In the entries below, which lines run from the one containing "Image resolution: width=180" to the one containing "Task: Click the answer box for P(B | C)"? Copy exactly those lines, ends included, and no others.

## Items listed in a dataset
--- START ---

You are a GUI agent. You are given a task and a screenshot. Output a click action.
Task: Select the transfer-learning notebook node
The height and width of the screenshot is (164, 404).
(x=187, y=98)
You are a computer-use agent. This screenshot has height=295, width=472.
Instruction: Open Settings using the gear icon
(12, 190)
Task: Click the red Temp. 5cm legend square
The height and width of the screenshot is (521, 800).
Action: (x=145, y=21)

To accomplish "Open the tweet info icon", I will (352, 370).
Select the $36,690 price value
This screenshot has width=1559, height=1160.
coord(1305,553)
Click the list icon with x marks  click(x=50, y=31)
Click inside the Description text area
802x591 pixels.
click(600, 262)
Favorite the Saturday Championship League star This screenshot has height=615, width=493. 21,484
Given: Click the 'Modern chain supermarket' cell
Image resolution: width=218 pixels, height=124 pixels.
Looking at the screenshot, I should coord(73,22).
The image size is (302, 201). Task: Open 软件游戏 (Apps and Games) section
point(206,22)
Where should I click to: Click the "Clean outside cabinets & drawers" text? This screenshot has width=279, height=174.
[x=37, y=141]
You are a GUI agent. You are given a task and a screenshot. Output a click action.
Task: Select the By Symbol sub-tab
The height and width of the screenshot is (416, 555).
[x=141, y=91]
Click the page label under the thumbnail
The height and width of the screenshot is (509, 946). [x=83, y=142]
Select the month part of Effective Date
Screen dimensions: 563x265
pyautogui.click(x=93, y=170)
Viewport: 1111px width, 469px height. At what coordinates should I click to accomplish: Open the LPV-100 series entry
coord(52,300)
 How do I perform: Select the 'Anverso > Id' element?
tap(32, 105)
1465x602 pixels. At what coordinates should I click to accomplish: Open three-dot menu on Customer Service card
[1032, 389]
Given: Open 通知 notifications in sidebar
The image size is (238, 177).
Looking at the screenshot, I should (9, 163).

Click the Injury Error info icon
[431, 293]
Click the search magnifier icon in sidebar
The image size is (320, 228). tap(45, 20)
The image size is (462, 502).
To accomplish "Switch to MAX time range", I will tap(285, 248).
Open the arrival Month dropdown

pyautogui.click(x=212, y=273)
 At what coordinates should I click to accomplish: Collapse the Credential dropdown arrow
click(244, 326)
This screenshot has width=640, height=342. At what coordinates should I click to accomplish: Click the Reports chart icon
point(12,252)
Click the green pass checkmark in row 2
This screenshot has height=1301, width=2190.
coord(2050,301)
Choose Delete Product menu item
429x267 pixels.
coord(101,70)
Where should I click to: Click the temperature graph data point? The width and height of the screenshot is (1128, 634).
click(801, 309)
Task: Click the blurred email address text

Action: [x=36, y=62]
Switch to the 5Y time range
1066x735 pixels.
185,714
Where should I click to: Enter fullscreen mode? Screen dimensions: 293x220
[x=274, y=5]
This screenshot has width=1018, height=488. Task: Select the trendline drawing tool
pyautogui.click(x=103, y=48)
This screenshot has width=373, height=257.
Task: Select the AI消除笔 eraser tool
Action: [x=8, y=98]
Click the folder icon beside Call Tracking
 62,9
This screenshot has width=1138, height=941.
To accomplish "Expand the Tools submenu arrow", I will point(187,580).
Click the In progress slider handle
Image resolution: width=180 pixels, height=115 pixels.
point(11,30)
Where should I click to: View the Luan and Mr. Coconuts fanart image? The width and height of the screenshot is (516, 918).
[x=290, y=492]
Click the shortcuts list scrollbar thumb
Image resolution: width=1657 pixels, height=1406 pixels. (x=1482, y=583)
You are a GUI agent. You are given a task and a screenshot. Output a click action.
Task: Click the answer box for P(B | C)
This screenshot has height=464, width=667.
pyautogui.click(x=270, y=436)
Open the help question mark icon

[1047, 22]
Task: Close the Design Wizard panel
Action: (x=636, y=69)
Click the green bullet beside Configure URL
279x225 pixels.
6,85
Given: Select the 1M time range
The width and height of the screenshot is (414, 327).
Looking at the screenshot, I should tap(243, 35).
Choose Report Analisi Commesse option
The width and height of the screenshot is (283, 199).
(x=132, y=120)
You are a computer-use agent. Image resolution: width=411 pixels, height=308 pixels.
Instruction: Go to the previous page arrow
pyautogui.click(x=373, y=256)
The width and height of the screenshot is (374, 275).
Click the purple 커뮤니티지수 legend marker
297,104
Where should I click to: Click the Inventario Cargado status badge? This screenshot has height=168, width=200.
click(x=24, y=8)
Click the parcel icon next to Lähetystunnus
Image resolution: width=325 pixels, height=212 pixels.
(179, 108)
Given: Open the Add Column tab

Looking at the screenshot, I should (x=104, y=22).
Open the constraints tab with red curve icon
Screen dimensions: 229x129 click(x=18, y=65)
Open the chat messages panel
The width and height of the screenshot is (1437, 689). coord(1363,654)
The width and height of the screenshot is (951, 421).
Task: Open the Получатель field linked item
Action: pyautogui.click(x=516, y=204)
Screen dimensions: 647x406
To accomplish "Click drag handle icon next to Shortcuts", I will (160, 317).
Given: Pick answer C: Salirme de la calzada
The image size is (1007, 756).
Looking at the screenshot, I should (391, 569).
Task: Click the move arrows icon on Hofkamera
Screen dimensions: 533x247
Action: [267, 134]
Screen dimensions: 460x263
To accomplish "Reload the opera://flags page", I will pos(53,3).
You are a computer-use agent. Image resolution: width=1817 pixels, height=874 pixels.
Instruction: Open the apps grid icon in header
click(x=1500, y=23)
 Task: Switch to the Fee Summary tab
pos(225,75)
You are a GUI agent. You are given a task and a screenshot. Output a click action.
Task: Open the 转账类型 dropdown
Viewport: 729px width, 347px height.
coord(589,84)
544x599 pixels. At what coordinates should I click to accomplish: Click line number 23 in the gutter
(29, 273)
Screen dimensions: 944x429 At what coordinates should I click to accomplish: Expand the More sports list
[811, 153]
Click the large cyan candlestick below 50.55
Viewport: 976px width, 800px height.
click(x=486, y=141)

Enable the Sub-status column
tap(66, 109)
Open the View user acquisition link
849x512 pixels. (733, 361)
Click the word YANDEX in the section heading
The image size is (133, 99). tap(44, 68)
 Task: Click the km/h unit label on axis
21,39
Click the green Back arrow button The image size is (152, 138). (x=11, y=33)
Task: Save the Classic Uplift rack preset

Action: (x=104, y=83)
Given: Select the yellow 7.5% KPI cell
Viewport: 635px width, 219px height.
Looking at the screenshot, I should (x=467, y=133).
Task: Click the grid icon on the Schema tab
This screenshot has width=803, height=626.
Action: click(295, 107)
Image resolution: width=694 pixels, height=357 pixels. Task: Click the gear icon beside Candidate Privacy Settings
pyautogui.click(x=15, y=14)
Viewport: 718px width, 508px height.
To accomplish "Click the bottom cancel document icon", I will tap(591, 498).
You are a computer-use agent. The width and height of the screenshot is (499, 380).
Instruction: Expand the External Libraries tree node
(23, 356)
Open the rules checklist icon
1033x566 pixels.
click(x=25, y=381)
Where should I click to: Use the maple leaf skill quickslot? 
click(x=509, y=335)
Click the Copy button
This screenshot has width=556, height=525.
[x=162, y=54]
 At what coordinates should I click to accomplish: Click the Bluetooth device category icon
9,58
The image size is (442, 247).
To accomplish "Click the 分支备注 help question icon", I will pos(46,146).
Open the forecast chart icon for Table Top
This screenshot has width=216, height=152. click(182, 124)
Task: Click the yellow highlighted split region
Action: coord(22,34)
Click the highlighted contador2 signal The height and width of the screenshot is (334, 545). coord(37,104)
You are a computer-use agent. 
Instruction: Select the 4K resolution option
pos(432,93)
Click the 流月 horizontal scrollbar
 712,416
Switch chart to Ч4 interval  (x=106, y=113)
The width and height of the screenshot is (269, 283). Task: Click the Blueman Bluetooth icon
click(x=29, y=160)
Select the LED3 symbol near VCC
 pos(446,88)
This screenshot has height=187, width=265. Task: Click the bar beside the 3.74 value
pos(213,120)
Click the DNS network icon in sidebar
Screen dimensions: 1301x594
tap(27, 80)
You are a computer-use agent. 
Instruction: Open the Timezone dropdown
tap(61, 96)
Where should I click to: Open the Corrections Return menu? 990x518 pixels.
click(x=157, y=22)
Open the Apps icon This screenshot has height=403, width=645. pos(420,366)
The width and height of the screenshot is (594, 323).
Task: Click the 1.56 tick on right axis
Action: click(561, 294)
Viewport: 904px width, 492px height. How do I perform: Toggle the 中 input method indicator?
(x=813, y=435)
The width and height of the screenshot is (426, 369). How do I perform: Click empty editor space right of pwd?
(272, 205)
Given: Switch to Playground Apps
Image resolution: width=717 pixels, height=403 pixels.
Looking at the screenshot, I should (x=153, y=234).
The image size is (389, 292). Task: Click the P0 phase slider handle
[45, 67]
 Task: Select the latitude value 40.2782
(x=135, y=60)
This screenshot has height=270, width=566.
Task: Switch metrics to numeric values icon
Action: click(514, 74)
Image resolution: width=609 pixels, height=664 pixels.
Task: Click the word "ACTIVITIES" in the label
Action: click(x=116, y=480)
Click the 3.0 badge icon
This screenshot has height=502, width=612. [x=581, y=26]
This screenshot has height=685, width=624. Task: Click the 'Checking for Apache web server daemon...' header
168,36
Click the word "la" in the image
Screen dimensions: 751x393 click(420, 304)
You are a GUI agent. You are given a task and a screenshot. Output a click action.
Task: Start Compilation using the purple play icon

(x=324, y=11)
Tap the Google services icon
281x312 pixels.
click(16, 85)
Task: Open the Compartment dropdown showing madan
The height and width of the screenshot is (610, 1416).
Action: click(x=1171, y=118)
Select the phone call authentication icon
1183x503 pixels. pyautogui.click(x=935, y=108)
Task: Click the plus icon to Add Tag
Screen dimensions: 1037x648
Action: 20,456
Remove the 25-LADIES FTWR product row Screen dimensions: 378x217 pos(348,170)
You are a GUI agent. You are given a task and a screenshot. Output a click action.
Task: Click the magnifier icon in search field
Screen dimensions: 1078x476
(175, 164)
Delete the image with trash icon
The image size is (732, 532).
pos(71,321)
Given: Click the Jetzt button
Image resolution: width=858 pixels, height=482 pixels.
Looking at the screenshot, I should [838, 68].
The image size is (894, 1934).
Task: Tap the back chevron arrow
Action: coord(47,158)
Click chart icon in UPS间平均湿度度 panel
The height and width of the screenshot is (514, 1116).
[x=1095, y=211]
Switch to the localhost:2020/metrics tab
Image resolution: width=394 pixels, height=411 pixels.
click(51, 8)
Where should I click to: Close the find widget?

--- END ---

## Response
Image resolution: width=180 pixels, height=115 pixels.
point(11,30)
Where should I click to: View the Luan and Mr. Coconuts fanart image? The width and height of the screenshot is (516, 918).
[x=290, y=492]
Click the shortcuts list scrollbar thumb
Image resolution: width=1657 pixels, height=1406 pixels. (x=1482, y=583)
You are a GUI agent. You are given a task and a screenshot. Output a click action.
Task: Click the answer box for P(B | C)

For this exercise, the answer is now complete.